Heading "We read articles for you." December 2017 - January 2018

Hi, Habr! We continue to publish reviews of research papers from members of the Open Data Science community from #article_essense. Want to get them before everyone else - join the community !

Articles for today:

LightGBM: A Highly Efficient Gradient Decision Tree Gradient Boosting (Microsoft Research, NIPS 2017)
Deep Watershed Transform for Instance Segmentation (University of Toronto, 2017)
Learning Transferable Architectures for Scalable Image Recognition (Google Brain, 2017)]
AdaBatch: Adaptive Batch Sizes for Training Deep Neural Networks (University of California & NVIDIA, 2017)
Density estimation using Real NVP (University of Montreal, Google Brain, ICLR 2017)
The Case for Learned Index Structures (MIT & Google, Inc., NIPS 2017)
Automatic Knee Osteoarthritis Diagnosis from Plain Radiographs: A Deep Learning-Based Approach (Nature Scientific Reports, 2017)

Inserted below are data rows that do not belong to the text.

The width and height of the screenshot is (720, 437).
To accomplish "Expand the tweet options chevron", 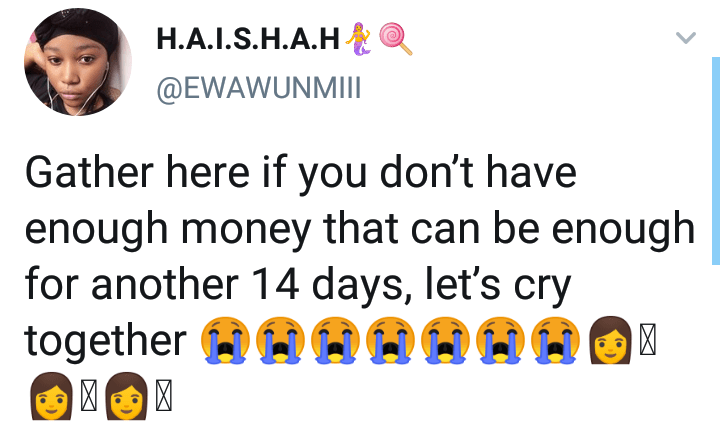I will pos(686,37).
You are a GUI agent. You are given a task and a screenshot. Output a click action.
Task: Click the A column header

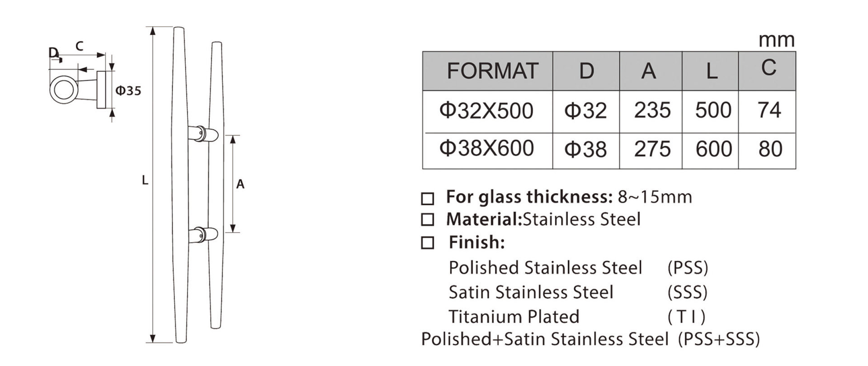click(x=651, y=71)
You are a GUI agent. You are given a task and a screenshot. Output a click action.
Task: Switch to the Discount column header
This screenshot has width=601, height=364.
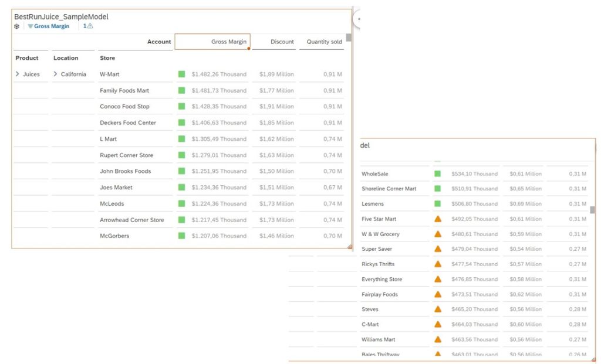[282, 42]
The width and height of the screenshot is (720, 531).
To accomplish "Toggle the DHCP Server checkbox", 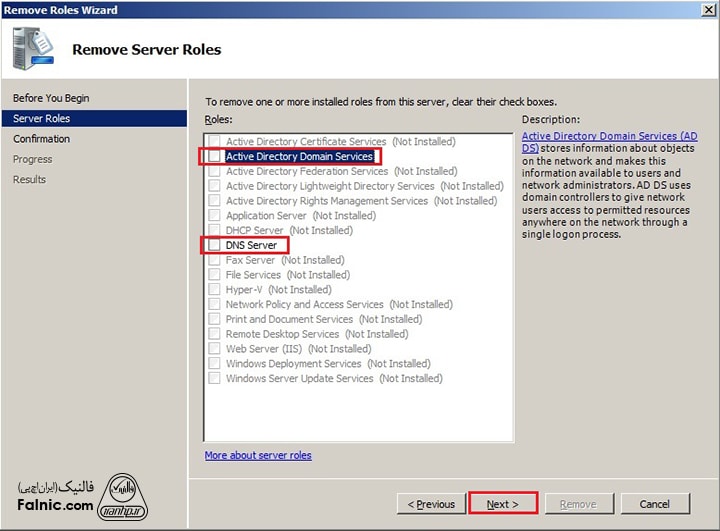I will tap(214, 230).
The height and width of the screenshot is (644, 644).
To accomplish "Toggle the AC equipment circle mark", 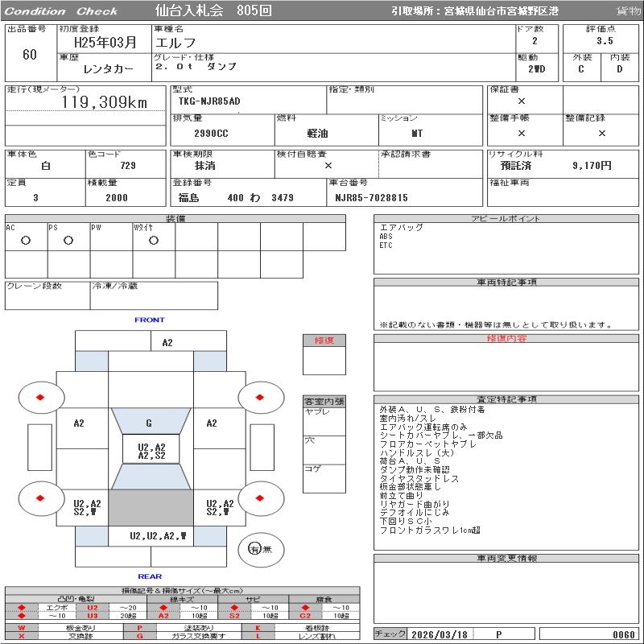I will click(26, 240).
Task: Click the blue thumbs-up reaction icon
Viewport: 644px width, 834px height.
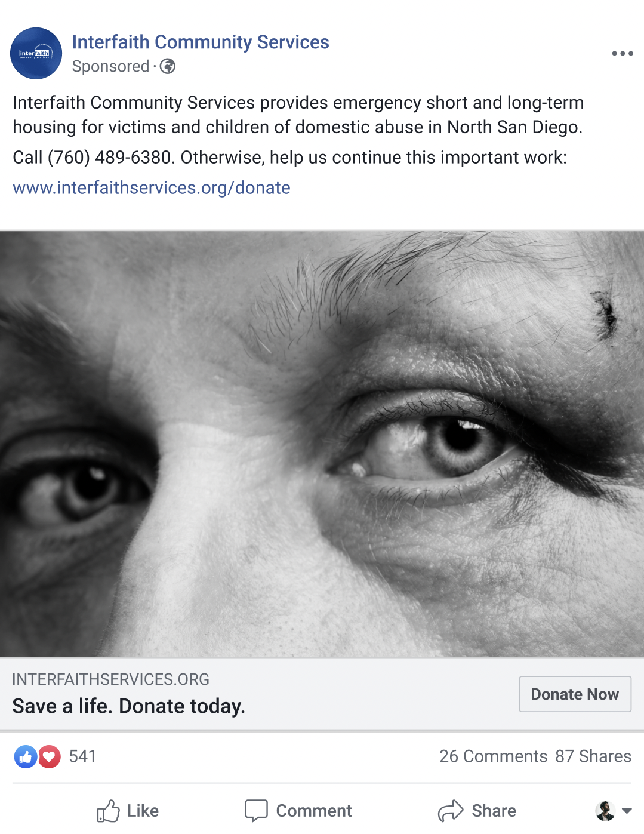Action: click(x=26, y=757)
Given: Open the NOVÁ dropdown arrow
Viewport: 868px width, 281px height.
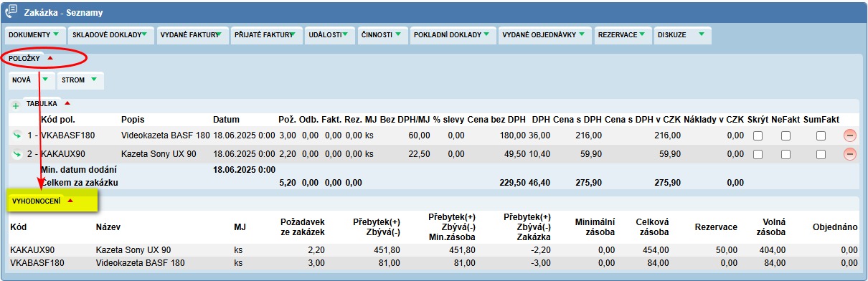Looking at the screenshot, I should [x=44, y=79].
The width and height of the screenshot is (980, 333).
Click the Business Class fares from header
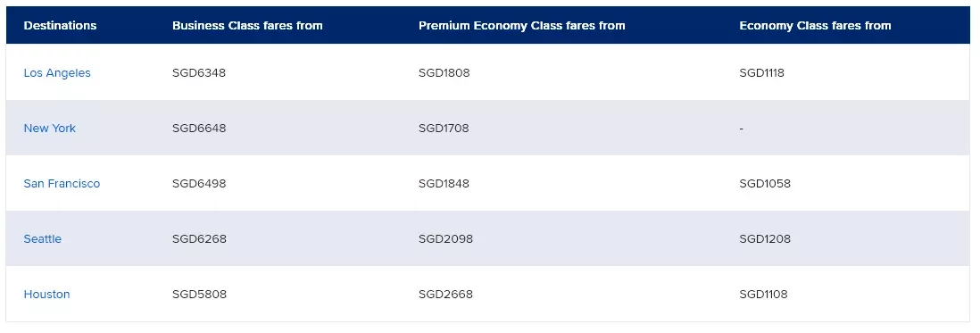(247, 26)
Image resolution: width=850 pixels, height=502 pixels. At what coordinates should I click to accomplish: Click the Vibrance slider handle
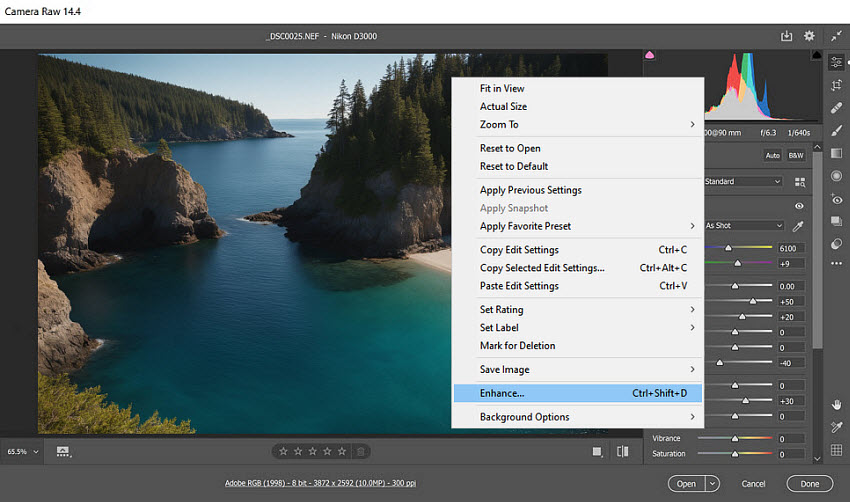[735, 438]
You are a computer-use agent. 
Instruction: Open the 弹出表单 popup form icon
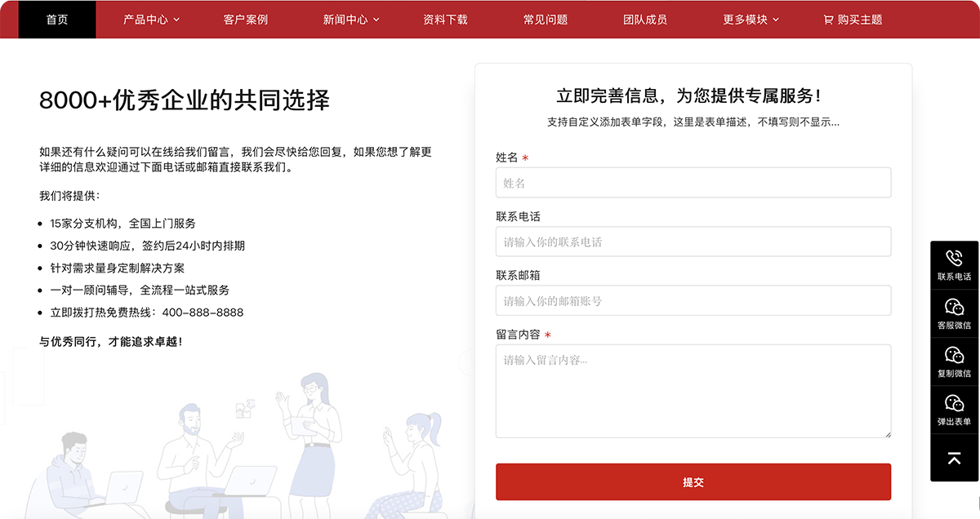[954, 403]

Links to past collections of the series:

1. LightGBM: A Highly Efficient Gradient Boosting Decision Tree

Authors of the article: Guolin Ke et. al., Microsoft Research, NIPS 2017
→ Original article
Review author: Fyodor Shabashev (@ f.shabashev in slake)

LightGBM is positioning itself as a library for fast learning of boosting models and recently lightGBM developers published an article on NIPS that described two heuristics that help train boosting on trees faster. Both heuristics were implemented in lightGBM about 6 months ago.

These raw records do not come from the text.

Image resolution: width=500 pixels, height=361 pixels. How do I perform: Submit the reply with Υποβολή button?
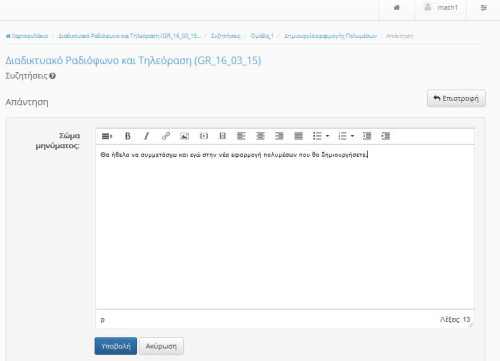point(116,346)
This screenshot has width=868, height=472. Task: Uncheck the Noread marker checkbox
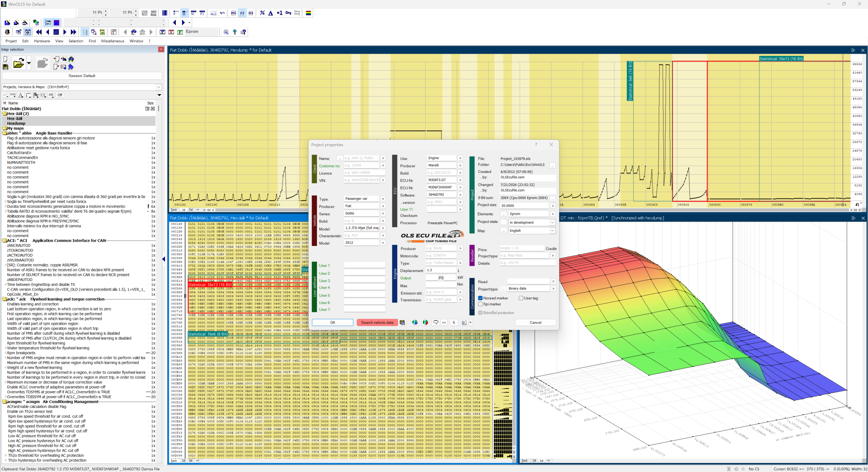click(x=480, y=298)
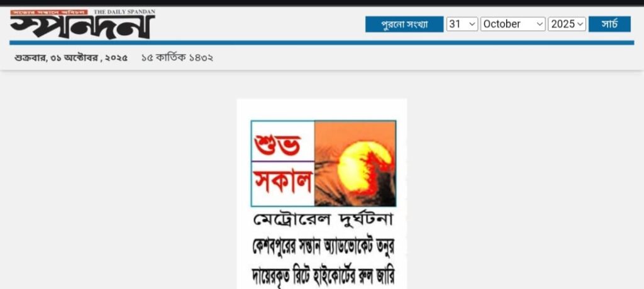Click the THE DAILY SPANDAN title text
This screenshot has height=289, width=644.
click(x=125, y=12)
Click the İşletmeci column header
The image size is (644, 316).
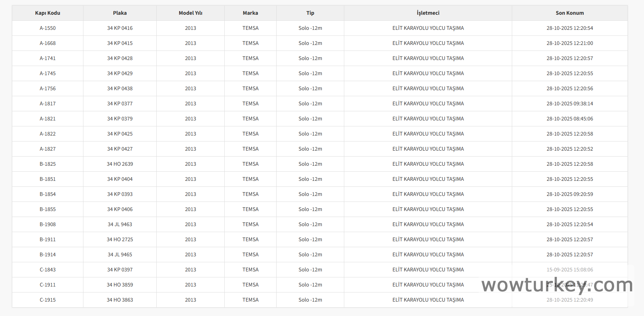(x=428, y=13)
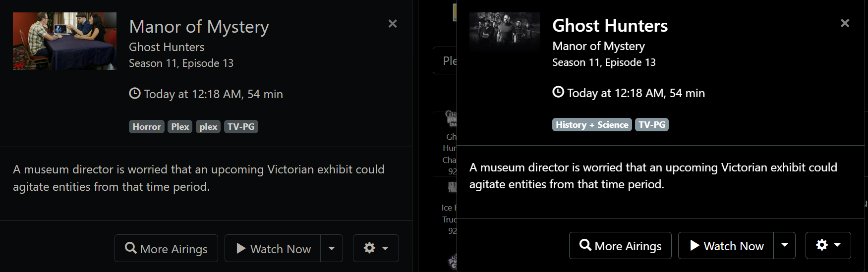Open the black-and-white Ghost Hunters cast thumbnail

point(504,32)
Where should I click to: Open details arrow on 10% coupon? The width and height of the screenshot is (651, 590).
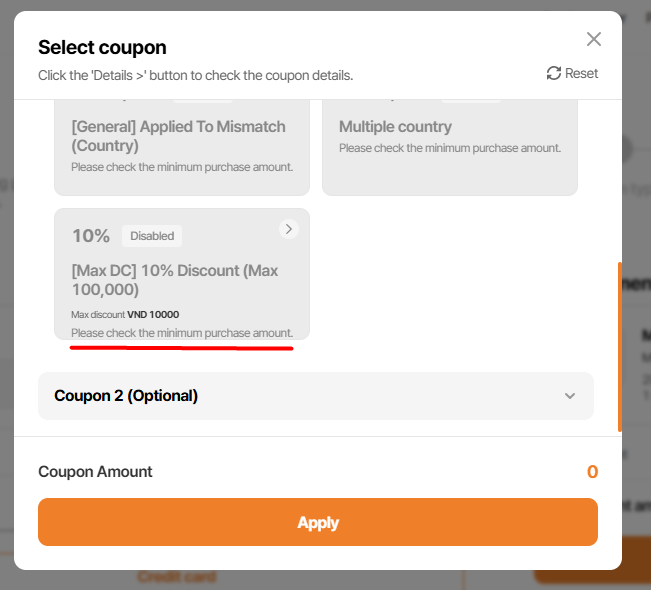pos(288,229)
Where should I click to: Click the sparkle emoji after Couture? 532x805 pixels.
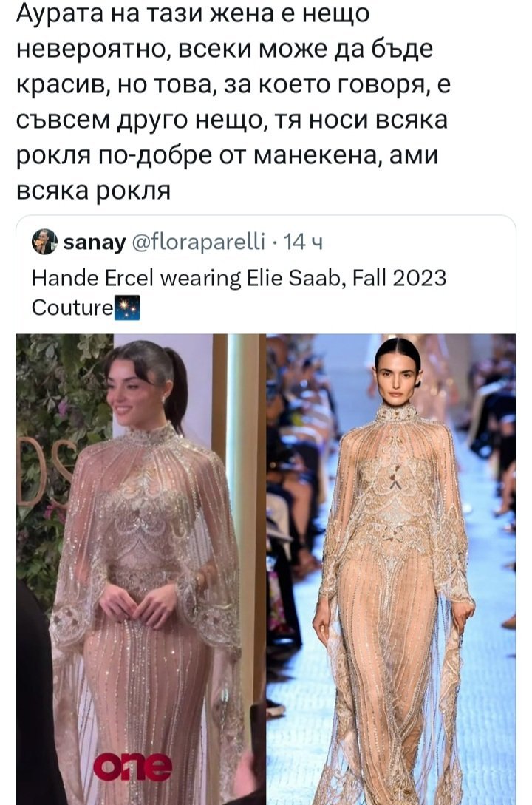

Gradient-based One-Side Sampling (GOSS) - the heuristic is to sub-sample objects with small gradients at each step of the boosting. That is, the gradient on each object is considered, the objects are sorted in descending order of the absolute value of the gradient, then to build the next tree, only the top N objects with the largest gradient and the sub-samples of other objects are taken.
According to the authors, this heuristic reduces the learning time by 2 times with a slight deterioration in the quality of the model.
This heuristic is boosting setting the boosting parameter to goss . Github docs
Exclusive Feature Bundling (ERF) - the heuristic is to glue several sparse signs into one.
Thus, even before building the first tree, several signs of the form are taken:

(1, 1, 0, 0, 0, 0)
(0, 0, 0, 1, 1, 0)
(0, 0, 0, 0, 0, 1)

and converted to one sign of the form:

(1, 1, 0, 2, 2, 3)

After such gluing, the calculation of the optimal split will go faster, as there will be less signs.
According to the authors, this heuristic also gives a significant acceleration on some datasets.
As far as I understand ERF is enabled by default. Github config Therefore, if there is no sparse feature in dataset, then it may be useful to turn it off.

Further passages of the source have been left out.